* [Votre consigne] Poursuivez le texte sur la crise de la culture européenne en reprenant juste après sa dernière phrase.

* [Extrait]
* * * * *

Le résultat en est d’une part le phénomène de déculturation auquel on assiste et au-delà de celui-ci une chute dans la barbarie iconoclaste, par la négation même de la culture et de par la haine du beau) : on dirait sans trop exagérer, que des pans entiers de notre société sont touchés par la mort. Les graffitis hideux couvrent les murs de nos villes – ceux d’Athènes en sont tout gribouillés – alors que se multiplient les actes de vandalisme perpétrés sur des monuments. Un autre aspect de ce versant nocturne de notre Europe est la résurgence, à des proportions à nouveau inquiétantes, de l’antisémitisme – dont on a vu récemment des manifestations consternantes entre autres en plein Paris, à quoi j’ajouterai la profanation quotidienne d’églises, de sanctuaires chrétiens… Nous avons à coup sûr atteint un point critique. Point où l’Europe, coupée de son passé, vidée de sa substance, est en train de devenir une simple réalité géographique ; « un marché sans âme » selon le mot du président Macron, dans un de ses récentes adresses en faveur de l’Union européenne. D’où l’importance de notre rassemblement d’aujourd’hui. Il ne s’agit plus de tirer la sonnette d’alarme – d’autres l’ont fait lorsque les dégâts pouvaient encore être réparés. Les phénomènes d’aliénation par rapport à ce qui fut la norme, la fierté et l’originalité européennes sont si généralisés qu’ils correspondent à un véritable effondrement de la culture européenne. Laquelle, traditionnellement, reposait sur le triple fondement d’Athènes (l’héritage grec), de Rome (l’héritage romain) et de Jérusalem (l’héritage judéo-chrétien). La notion de l’individu et du citoyen, les notions de liberté, d’égalité et de fraternité, la notion de l’État régit par des lois valables pour tous et applicables par tous en découlent.

* * * * *

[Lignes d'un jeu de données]
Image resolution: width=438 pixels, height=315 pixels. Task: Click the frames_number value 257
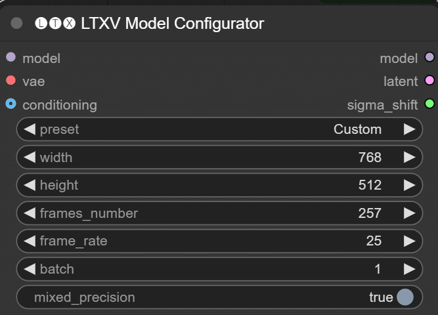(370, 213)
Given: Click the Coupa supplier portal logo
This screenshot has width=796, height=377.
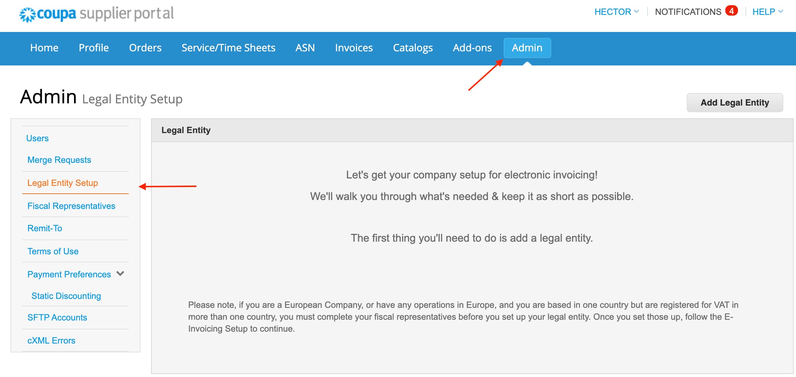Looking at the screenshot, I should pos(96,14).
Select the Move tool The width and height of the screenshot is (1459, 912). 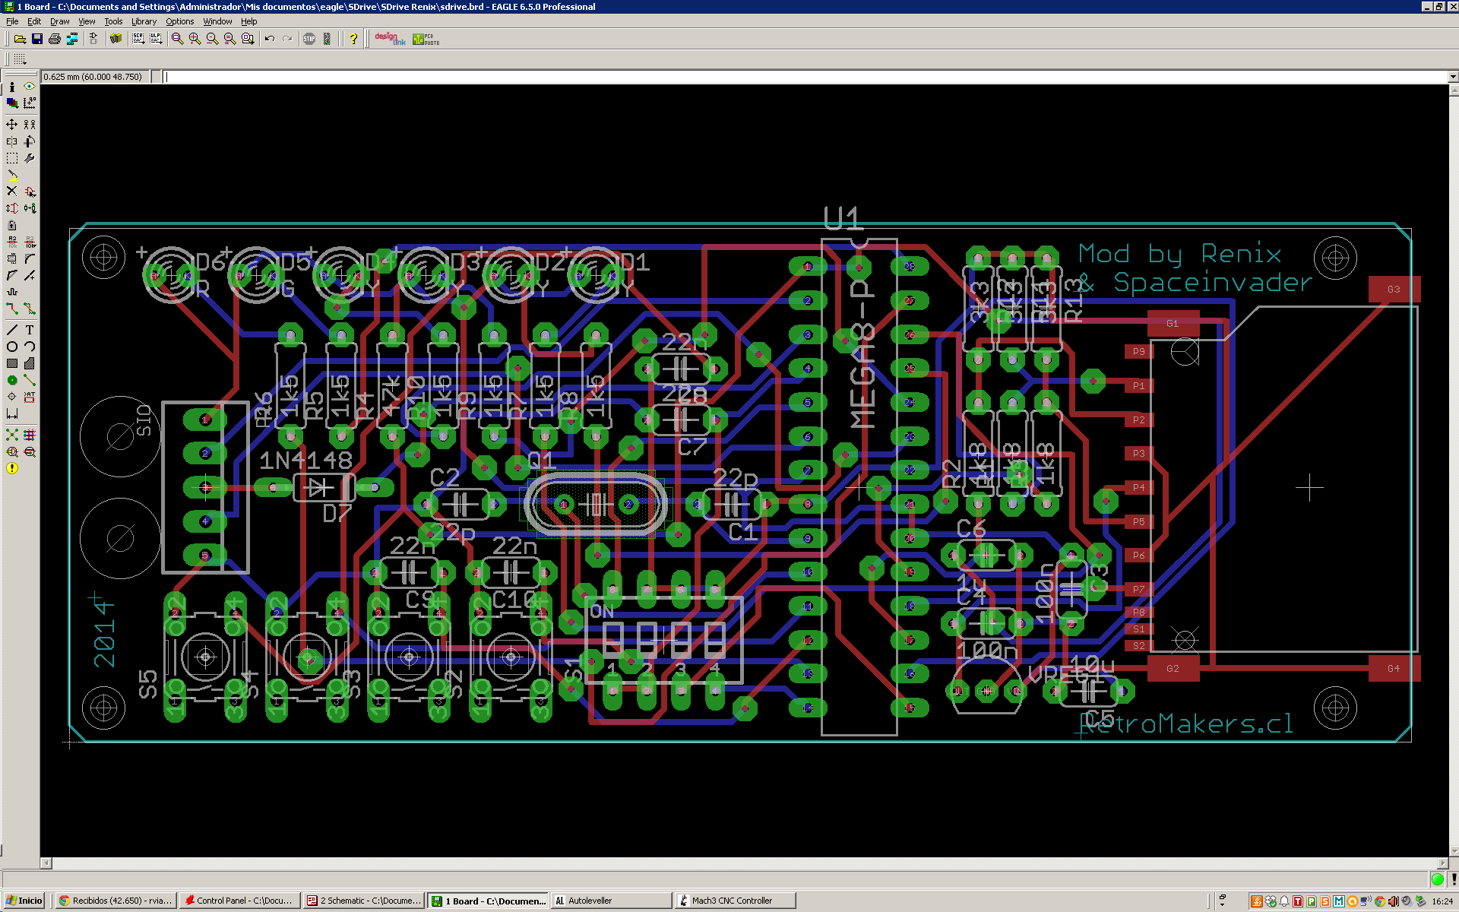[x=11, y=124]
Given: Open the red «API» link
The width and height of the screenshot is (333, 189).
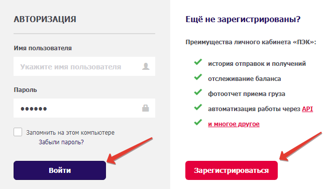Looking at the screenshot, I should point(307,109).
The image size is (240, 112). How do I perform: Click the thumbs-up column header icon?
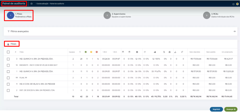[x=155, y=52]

* * * * *

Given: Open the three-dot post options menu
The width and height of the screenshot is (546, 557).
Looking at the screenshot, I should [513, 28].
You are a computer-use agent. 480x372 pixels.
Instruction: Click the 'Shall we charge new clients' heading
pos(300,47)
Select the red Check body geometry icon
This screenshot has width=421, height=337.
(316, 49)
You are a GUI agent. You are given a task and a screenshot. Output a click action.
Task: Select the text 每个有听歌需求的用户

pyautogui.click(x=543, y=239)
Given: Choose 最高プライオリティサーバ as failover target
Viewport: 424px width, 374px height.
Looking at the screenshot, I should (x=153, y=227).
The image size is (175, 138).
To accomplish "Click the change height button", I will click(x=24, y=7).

* * * * *

* [Réponse obtenue]
L’Europe est un Espace, comme elle est aussi un Temps (une durée), elle est donc une Géographie, comme elle est aussi une Histoire. Il s’agit d’un espace diversifié, labouré et façonné par le Temps – sur une durée de deux millénaires – fondé sur les principes émanant d’Athènes, de Rome et de Jérusalem, sources dont chacune irrigua de façon variable les différentes parties de l’Europe (les Slaves, par exemple, furent peu ou indirectement touchés par l’apport antique grec et romain), univers culturel uni quant à son essence et multiple quant à son expression. L’Europe avant tout est un produit du temps (et qui dit temps, dit racines) – et c’est cela qui éminemment fait qu’elle se distingue de l’Amérique et de l’Australie, qui par ailleurs et jusqu’à un certain point, la prolongent. Elle est donc une immense symphonie, où la Terre et le Ciel s’entremêlent au cours de deux millénaires pour produire une civilisation – à la fois une dans son essence et multiple dans ses expressions – dont le centre est l’homme, l’homme en dialogue permanent avec lui-même, avec les réalités qui l’entourent, réalités qu’il scrute et qu’il cherche à se les expliquer, et en dialogue avec Dieu. Le Parthénon, Sainte Sophie, les cathédrales de Chartres et d’Amiens, Notre Dame de Paris, la grande musique, la grande peinture, la grande littérature, les universités, la science, et la philosophie sont les produits de ce double ancrage de l’homme européen à la Terre et au Ciel.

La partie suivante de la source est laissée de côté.